El collar percutáneo consta de una malla interna flexible acoplada a un anillo rígido. La rejilla favorece la cicatrización y permite adaptar la rigidez del collar a los tejidos circundantes; mientras en anillo crea un sello firme y estable. A través de microcanales, el material microporoso que recubre el collar percutáneo facilita la conexión de los tejidos blandos con la malla, así como la proliferación interna de las células.

“El anillo crea un sello estable con la epidermis, mientras la flexibilidad adaptada de la malla permite apantallar las tensiones generadas en la interfaz de unión y distribuirlas de forma más homogénea”, resumen los autores José Expósito y el investigador en Histopatología e Ingeniería Tisular de INCLIVA, Antonio Silvestre.
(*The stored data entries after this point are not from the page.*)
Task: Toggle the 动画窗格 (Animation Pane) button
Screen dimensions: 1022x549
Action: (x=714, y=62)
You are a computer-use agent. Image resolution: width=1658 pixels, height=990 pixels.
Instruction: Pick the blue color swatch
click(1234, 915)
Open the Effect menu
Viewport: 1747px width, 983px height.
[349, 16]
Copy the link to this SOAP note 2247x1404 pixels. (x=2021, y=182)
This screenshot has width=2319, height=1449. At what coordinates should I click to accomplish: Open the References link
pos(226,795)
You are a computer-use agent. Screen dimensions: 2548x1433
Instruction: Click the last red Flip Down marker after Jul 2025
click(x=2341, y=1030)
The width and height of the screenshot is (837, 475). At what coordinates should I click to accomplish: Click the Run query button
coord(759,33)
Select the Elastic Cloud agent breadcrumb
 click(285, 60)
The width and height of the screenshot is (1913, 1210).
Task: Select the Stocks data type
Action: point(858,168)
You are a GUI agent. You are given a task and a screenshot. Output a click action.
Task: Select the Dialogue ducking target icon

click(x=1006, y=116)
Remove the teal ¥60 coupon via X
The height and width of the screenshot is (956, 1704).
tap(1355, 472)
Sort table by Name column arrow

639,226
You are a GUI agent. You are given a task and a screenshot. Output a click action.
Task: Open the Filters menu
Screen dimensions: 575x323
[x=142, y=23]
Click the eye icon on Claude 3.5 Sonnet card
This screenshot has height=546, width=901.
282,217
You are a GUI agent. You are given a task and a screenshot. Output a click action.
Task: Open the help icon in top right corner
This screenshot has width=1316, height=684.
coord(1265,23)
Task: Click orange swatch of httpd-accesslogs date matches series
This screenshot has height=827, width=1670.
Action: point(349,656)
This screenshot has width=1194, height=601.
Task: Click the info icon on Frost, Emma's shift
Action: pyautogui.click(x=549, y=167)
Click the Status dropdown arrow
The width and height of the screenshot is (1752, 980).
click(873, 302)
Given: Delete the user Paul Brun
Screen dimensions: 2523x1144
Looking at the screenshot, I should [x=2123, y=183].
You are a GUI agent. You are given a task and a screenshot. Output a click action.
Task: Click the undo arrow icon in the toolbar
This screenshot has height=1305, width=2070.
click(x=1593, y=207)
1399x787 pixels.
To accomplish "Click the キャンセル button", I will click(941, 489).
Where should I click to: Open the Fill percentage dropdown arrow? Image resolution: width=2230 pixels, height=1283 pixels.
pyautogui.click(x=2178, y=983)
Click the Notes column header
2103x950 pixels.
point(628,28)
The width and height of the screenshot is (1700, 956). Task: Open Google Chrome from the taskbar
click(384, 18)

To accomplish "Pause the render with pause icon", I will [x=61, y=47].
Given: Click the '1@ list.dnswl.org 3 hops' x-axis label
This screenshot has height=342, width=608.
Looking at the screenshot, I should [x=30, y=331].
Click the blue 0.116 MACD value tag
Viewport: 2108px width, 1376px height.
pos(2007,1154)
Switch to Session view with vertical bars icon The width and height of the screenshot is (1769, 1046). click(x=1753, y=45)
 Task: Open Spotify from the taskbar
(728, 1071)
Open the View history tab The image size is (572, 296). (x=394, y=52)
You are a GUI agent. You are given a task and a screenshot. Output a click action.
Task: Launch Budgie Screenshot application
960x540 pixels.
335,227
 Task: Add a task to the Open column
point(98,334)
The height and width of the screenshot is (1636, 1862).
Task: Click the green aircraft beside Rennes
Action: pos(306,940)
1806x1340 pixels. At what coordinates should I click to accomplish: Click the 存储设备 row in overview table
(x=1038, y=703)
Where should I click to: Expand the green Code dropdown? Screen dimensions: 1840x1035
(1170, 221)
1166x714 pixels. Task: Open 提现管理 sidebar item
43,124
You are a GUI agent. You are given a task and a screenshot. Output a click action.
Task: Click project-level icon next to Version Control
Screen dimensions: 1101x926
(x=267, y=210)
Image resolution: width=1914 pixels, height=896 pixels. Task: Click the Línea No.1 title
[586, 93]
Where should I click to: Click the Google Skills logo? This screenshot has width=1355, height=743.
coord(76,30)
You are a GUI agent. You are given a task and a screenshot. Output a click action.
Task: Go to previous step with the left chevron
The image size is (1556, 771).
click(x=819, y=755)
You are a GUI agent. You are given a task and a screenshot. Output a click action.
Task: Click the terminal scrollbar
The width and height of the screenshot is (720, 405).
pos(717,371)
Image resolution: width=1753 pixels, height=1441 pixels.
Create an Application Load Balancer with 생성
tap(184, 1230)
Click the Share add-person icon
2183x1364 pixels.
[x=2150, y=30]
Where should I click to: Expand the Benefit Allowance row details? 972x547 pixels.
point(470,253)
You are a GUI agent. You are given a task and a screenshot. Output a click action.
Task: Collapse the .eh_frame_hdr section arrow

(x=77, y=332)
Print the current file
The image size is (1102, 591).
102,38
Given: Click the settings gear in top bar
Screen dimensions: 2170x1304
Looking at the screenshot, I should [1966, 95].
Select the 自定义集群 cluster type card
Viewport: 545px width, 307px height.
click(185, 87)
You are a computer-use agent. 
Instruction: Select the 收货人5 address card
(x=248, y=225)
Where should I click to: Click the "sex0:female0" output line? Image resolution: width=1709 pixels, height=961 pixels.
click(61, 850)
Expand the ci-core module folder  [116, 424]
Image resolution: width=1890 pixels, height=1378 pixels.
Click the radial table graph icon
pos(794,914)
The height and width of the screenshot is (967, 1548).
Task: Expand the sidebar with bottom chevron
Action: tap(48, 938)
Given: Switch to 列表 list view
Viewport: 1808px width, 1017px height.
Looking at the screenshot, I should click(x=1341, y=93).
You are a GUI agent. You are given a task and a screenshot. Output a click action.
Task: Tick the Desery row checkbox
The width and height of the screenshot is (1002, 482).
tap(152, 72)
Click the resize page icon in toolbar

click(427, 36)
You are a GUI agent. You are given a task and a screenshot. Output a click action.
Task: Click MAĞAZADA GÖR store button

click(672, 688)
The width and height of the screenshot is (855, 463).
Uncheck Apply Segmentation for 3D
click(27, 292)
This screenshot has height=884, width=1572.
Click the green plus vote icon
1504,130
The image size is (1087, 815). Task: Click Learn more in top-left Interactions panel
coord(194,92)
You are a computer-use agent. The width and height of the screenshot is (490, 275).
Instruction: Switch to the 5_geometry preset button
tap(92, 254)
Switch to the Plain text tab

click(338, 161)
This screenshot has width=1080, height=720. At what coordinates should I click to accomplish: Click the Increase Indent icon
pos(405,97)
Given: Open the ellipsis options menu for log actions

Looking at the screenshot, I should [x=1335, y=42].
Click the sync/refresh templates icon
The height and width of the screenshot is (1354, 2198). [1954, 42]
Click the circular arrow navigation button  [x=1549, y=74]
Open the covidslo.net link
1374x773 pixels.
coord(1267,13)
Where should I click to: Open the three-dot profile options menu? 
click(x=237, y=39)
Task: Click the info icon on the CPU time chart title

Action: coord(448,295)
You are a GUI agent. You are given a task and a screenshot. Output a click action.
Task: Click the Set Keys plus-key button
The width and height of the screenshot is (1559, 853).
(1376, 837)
Con la combinación de flexibilidad y firmeza, los científicos esperan “reducir los desgarros en la zona de unión y mejorar la barrera frente a infecciones”.

Silvestre señala que, inicialmente, el collar percutáneo fue diseñado para exoprótesis de fémur y húmero, pero, al garantizar un sellado de la comunicación, es un dispositivo apto para colostomías, cistotomías, etc. “Actualmente, al practicar un estoma o herida quirúrgica abierta que conecta el interior y exterior del cuerpo el principal riesgo es el de infecciones superficiales y profundas”, explican sobre el collar que, al ser microporoso, mejora la barrera de tejido de cicatrización que crece en su interior.

“La clave para reducir las infecciones se encuentra en la proliferación interna de las células tanto epiteliales como adiposas en todo el volumen del collar, generando una mayor cantidad de tejido fibroso de cicatrización capaz de reducir la entrada de agentes patógenos al producir un efecto sellado”, corrobora la coautora Ana Vallés, quien destaca la versatilidad del collar percutáneo para adaptarse a distintos tipos de vástagos.